Comments (22)
Which C client version are you using?
Also, which server version?
from aerospike-client-c.
Client: 4.0.1
Server: 3.7.2 Enterprise
from aerospike-client-c.
The C client is not performing a bounds check on the returned batch index. Try adding the following code in aerospike_batch.c:163
if (offset >= records->size) {
as_error err;
as_error_update(&err, AEROSPIKE_ERR_CLIENT, "Batch index %u >= list size: %u", offset, records->size);
as_event_response_error(cmd, &err);
return true;
}
If this fixes your segv, then data was earlier corrupted by either client or server. Let us know the results.
from aerospike-client-c.
Consistently crashing at the same place even after performing the bounds check.
https://github.com/BeeswaxIO/aerospike-client-c/blob/master/src/main/aerospike/aerospike_batch.c#L171
from aerospike-client-c.
Attached are the values of all the variables during the time of the crash.
aerospike_crash.pdf
from aerospike-client-c.
Everything looks normal except for the passed in as_batch_read_records which is completely corrupted.
records = 0x7f632c17ec40
*0x7f632c17ec40 =
list = 0x7f632c0006c8
*0x7f632c0006c8 = void
capacity = 739956400
size = 32611
item_size = 740388576
flags = 32611
This argument must be created on the heap for async because the stack will drop out of scope when handing off the batch command to the event loop.
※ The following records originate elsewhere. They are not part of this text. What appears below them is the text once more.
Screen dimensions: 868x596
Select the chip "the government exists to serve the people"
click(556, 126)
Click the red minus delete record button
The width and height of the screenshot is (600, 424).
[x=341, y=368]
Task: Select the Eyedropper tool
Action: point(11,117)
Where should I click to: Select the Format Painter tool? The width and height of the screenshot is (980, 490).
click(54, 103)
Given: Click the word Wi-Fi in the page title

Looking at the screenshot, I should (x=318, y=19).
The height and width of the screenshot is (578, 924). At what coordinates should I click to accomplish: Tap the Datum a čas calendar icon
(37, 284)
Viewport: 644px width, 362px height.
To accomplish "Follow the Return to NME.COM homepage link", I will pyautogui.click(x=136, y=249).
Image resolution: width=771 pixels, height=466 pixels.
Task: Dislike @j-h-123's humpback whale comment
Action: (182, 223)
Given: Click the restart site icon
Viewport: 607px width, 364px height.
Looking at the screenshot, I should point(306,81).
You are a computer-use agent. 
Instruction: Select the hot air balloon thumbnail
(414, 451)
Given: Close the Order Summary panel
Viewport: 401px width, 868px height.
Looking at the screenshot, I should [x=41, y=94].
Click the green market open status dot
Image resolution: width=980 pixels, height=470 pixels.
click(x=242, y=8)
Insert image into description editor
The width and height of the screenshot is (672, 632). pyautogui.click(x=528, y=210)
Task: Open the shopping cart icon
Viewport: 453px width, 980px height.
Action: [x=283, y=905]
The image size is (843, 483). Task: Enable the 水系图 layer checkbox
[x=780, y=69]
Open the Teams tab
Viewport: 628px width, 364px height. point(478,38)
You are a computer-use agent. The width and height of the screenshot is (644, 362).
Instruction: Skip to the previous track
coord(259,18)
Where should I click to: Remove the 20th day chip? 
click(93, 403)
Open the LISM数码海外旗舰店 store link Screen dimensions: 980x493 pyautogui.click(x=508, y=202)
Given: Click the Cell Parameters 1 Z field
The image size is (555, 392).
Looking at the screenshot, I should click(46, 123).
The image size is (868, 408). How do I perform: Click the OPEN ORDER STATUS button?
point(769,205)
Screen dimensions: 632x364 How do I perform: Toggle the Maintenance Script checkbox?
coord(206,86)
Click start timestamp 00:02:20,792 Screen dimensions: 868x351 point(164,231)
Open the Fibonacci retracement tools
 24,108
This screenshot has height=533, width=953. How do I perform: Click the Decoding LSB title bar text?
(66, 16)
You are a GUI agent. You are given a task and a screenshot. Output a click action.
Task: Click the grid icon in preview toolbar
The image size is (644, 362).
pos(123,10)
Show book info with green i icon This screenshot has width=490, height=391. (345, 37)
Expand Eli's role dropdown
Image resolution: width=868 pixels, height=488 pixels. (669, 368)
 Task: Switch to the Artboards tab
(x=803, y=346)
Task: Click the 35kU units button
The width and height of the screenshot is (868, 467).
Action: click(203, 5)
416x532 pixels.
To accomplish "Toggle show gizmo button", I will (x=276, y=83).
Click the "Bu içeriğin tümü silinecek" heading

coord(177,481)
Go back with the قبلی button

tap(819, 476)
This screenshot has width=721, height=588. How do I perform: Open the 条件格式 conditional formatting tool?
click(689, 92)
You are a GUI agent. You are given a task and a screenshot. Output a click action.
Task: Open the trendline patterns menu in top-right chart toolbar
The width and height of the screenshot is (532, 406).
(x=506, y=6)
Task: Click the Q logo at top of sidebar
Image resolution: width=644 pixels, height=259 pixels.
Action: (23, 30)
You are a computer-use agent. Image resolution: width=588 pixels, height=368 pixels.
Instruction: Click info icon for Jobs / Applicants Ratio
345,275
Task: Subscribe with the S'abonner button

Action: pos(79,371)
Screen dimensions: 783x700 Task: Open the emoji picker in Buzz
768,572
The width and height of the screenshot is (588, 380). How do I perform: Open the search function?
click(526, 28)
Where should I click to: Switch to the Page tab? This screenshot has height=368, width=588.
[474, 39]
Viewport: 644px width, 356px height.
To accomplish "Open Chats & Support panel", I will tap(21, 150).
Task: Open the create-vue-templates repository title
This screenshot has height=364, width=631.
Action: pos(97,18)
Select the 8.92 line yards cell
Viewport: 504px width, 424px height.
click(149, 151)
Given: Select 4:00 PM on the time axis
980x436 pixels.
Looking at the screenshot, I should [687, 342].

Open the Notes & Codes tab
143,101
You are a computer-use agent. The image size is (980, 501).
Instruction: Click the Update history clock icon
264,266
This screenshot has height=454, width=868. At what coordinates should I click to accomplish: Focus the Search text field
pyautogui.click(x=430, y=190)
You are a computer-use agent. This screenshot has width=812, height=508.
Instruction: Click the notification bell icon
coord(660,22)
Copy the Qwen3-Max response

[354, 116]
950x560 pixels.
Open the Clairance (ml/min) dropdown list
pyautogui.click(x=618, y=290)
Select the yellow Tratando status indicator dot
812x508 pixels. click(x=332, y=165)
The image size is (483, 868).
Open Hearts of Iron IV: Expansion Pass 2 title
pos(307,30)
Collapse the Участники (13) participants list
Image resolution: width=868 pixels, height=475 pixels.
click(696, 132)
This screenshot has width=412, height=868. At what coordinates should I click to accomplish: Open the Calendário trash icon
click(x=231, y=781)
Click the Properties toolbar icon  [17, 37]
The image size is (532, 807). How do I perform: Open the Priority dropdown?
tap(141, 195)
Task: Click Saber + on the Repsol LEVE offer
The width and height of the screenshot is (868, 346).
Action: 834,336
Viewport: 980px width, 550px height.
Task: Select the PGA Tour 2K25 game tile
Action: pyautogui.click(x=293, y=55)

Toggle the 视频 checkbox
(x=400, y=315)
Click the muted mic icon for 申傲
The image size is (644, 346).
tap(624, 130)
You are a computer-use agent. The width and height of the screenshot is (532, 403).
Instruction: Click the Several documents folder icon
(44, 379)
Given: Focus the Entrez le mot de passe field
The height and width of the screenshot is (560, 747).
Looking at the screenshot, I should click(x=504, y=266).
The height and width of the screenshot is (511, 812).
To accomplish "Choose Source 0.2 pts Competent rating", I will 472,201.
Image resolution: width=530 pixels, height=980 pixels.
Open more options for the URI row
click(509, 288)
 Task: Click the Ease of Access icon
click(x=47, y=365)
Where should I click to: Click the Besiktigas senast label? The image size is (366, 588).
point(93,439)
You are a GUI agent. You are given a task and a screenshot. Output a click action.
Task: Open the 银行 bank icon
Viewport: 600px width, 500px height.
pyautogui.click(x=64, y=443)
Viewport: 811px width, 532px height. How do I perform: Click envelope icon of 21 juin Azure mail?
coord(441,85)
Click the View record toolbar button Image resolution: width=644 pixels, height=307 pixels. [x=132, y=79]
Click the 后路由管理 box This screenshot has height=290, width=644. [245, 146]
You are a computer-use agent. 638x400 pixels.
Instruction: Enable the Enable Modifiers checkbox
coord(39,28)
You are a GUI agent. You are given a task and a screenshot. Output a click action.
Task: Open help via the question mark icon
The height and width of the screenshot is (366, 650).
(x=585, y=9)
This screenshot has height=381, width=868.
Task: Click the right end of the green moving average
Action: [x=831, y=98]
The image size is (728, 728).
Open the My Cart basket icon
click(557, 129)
as_batch_read_records* records = as_batch_read_create(size);
Does your program initialize as_batch_read_records on the heap or stack?
from aerospike-client-c.
Our application is in C++.
records
is allocated on the heap.
Below is the relevant portion of how we are invoking the as_batch_read_async
call.
as_batch_read_records* records = ::as_batch_read_create(keys.size());
for (uint32_t i = 0; i < keys.size(); i++) {
as_batch_read_record* record = ::as_batch_read_reserve(records);
::as_key_init(&record->key, ns.c_str(), set.c_str(), keys[i].c_str());
record->read_all_bins = true;
}
BatchGetUdata* bget_udata = new BatchGetUdata();
::as_error err;
::as_status status = ::aerospike_batch_read_async(&as_client_, &err, nullptr, records, AsClient::NativeBatchgetCb, static_cast<void*>(bget_udata), nullptr);
from aerospike-client-c.
The memory dump does not show "executor" contents. Do you have this information?
typedef struct {
as_event_executor executor;
as_batch_read_records* records;
as_async_batch_listener listener;
} as_async_batch_executor;
I know "executor->records->list" has been corrupted, but I'm trying to determine if it's because "executor" or "executor->records" pointers were changed.
from aerospike-client-c.
Memory dump doesn't show the executor contents.
Though cmd->udata
seems valid.
So seems like executor->records
might be getting changed ?
from aerospike-client-c.
Yes. It's either executor->records
or executor
contents that is getting stomped.
Is this easy to reproduce?
Do you have a program that can be shared that can reproduce?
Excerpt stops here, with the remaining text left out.